Frauenzentrum Osttirol: 40 Jahre Engagement für Mädchen und Frauen
Unverzichtbare Beratungs- und Bildungsarbeit für Mädchen und Frauen in der Region leistet das Frauenzentrum Osttirol. Im Beisein von Soziallandesrätin Eva Pawlata wurde am Freitag, 24. April, im Bildungshaus Osttirol das 40-Jahr-Jubiläum gefeiert.
Vor 40 Jahren wurde von engagierten Frauen rund um Irene Gomig in Osttirol „Frauen helfen Frauen“ als Zweigverein des gleichnamigen Tiroler Vereins gegründet. 1996 hat sich der Verein in Osttirol selbstständig gemacht, 2004 erfolgte die Umbenennung auf „Frauenzentrum Osttirol“ und die Übersiedlung in die Schweizergasse. Erste Angestellte war Diplom-Sozialarbeiterin Brigitte Schieder.

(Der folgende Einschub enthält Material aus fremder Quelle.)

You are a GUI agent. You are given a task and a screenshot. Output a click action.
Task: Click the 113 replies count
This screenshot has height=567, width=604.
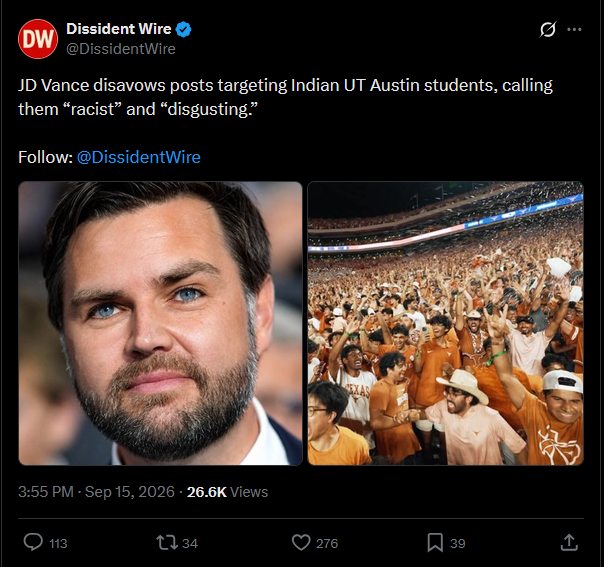[58, 544]
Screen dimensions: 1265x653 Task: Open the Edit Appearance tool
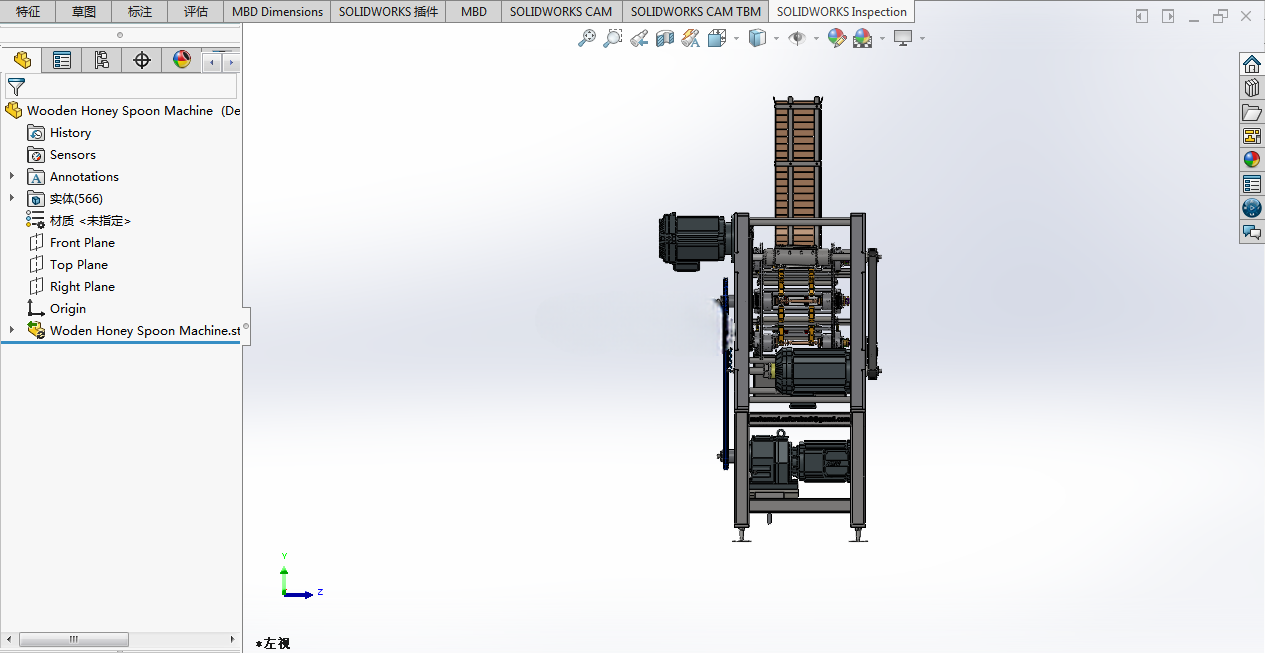[x=837, y=38]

„Die Geschichte des Frauenzentrums ist eng verbunden mit dem, was Frauen und Mädchen bis heute erleben – Ungleichheit, Gewalt, Grenzüberschreitungen, aber auch Stärke, Widerstand und Solidarität. Es braucht auch heute noch Mut, bei uns vorzusprechen und eine Beratung in Anspruch zu nehmen. Wichtig ist uns, dass das Schweigen gebrochen wird“, erklärte Brigitte Schieder.
Das „Frauenzentrum Osttirol“ begleitet Frauen und Mädchen in persönlichen Krisen, unterstützt sie bei rechtlichen und sozialen Fragen und stärkt sie in ihrer individuellen Lebensgestaltung. „Themen wie Gleichstellung, Selbstbestimmung, Gewaltschutz und soziale Teilhabe standen dabei stets im Mittelpunkt. Wir haben unser Angebot ständig weiterentwickelt und das Team erweitert“, so Schieder.

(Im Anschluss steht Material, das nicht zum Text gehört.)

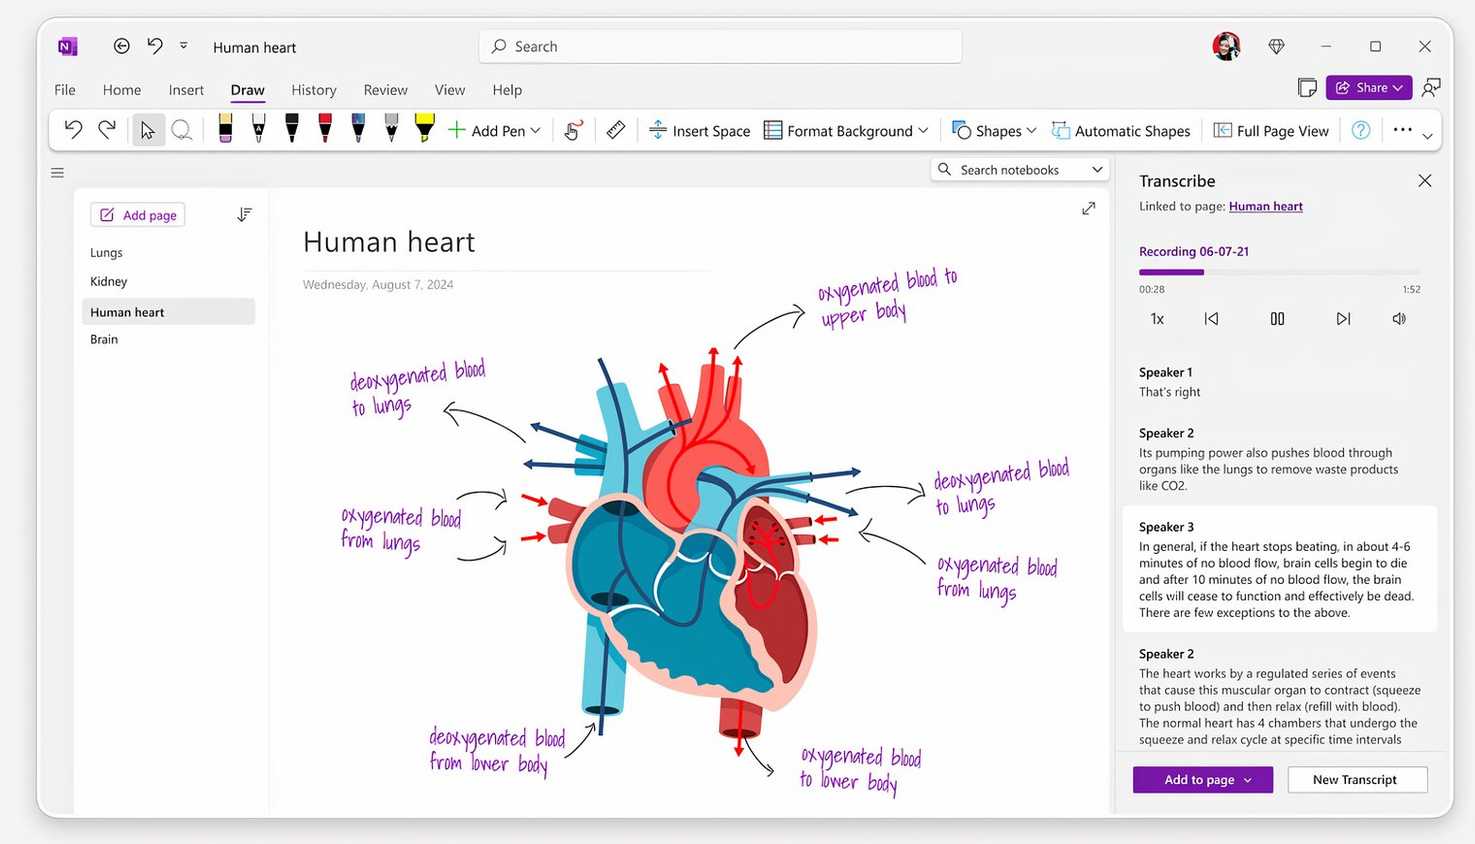Select the Ruler tool
This screenshot has height=844, width=1475.
[616, 130]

„Gewalt ist tief verankert in unserer Gesellschaft – vor allem Gewalt gegen Frauen. Das hat viel mit Macht zu tun und mit Nichtgleichstellung. Opferschutzstellen setzen sich für Gleichstellung ein. Auch das Frauenzentrum Osttirol trägt mit seinen Beratungen dazu bei, dass Frauen und Mädchen, aber auch die Gesellschaft insgesamt, gerechter und freier wird. Wir kämpfen damit auch gemeinsam gegen bestehende gesellschaftliche Strukturen. Trotz großer Herausforderungen und Probleme in der täglichen Arbeit dürfen wir uns auch über so manche Erfolgsgeschichte freuen“, betonte Soziallandesrätin Eva Pawlata.
Mag. Veronika Steger vom Verein „Frauen im Brennpunkt“ erklärte anschließend die Inhalte der interaktiven Ausstellung „Weil’s wahr is“, die sich mit der Frage „Wie ist es, in Tirol eine Frau zu sein?“ auseinandersetzt. Sechs beidseitig bespannte Aufsteller übersiedeln nach der Feier vom Bildungshaus in das Bundesschulzentrum Lienz (HAK/HLW/HLPS), wo sie von 27. April bis 29. Mai zu sehen sind.